On Wed, 23 May 2018 17:41:43 +0000, Jesse 1 Robinson wrote:
>Sorry for a war story on Wednesday, but it's too good to suppress. We
>implemented the ICEGENER strategy at a former shop in the 80s. What could go
>wrong? Seems that some (of course critical) application was creating a
>sequential file in which the actual number of blocks was calculated. File was
>created on DASD and IEBGENERed to tape. The JCL that created the tape file did
>not code BLKSIZE; just depended on IEBGENER's habit of copying input DCB to
>output. You've all seen the warning message.
>
>File was later read in by another program that expected the original number of
>blocks.
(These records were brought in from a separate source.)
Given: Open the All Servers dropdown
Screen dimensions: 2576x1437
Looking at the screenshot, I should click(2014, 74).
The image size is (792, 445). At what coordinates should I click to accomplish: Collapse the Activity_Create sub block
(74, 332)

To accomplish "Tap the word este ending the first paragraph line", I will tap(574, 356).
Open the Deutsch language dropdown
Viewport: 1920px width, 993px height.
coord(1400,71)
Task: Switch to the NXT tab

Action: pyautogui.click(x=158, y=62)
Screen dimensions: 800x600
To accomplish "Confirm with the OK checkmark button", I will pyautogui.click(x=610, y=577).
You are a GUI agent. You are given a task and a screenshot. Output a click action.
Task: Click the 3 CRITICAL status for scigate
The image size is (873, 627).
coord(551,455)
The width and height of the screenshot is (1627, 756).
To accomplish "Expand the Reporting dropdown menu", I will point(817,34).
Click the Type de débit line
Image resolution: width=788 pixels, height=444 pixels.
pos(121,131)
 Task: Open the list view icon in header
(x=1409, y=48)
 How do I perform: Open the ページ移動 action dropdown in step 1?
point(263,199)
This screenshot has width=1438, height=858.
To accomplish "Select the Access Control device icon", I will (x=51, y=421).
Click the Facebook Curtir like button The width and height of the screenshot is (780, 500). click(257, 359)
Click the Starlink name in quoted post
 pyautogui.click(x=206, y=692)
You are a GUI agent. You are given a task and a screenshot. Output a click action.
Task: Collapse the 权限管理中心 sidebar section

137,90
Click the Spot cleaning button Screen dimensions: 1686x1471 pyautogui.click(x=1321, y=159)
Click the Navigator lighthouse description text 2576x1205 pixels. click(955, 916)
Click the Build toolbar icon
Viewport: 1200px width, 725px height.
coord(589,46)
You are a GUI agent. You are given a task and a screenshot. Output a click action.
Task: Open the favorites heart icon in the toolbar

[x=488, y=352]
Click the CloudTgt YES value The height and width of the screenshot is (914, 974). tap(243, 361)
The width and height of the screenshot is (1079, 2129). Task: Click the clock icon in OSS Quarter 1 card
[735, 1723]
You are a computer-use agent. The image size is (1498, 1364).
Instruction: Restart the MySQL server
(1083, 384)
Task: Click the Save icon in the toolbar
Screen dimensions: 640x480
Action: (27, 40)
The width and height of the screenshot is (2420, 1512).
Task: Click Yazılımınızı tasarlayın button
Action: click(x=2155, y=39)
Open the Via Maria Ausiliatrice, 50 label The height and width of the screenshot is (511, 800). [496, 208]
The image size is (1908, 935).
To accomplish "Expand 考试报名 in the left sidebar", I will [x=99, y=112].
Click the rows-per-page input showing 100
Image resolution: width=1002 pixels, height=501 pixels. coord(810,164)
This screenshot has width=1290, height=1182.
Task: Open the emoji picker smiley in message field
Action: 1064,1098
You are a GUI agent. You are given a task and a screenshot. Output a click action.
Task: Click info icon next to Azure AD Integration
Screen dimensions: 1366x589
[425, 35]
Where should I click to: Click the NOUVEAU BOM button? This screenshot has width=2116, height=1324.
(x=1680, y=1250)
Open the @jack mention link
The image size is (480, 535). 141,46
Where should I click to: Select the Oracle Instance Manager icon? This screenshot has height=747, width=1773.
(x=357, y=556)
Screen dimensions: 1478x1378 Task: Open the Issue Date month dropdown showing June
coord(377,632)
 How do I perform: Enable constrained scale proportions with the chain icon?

But ICEGENER had already stepped in to help out by reblocking the file
>to SDB. Good for tape usage; fatal for the program that expected a set number
>of blocks. 30 years later I still shake my head over that one.
>
IIRC, IEBGENER proper went through similar gyrations at the inception of SDB.
It first switched from copying DCB to relying on SDB, then introduced a PARM
option to select the old benavior, and still later made the classical behavior
the
default.
I just RTFM. It has become dreadfully complicated. It depends on
PARM={INPUT|YES|SMALL|LARGE|NO}. (Is PARM='' supported?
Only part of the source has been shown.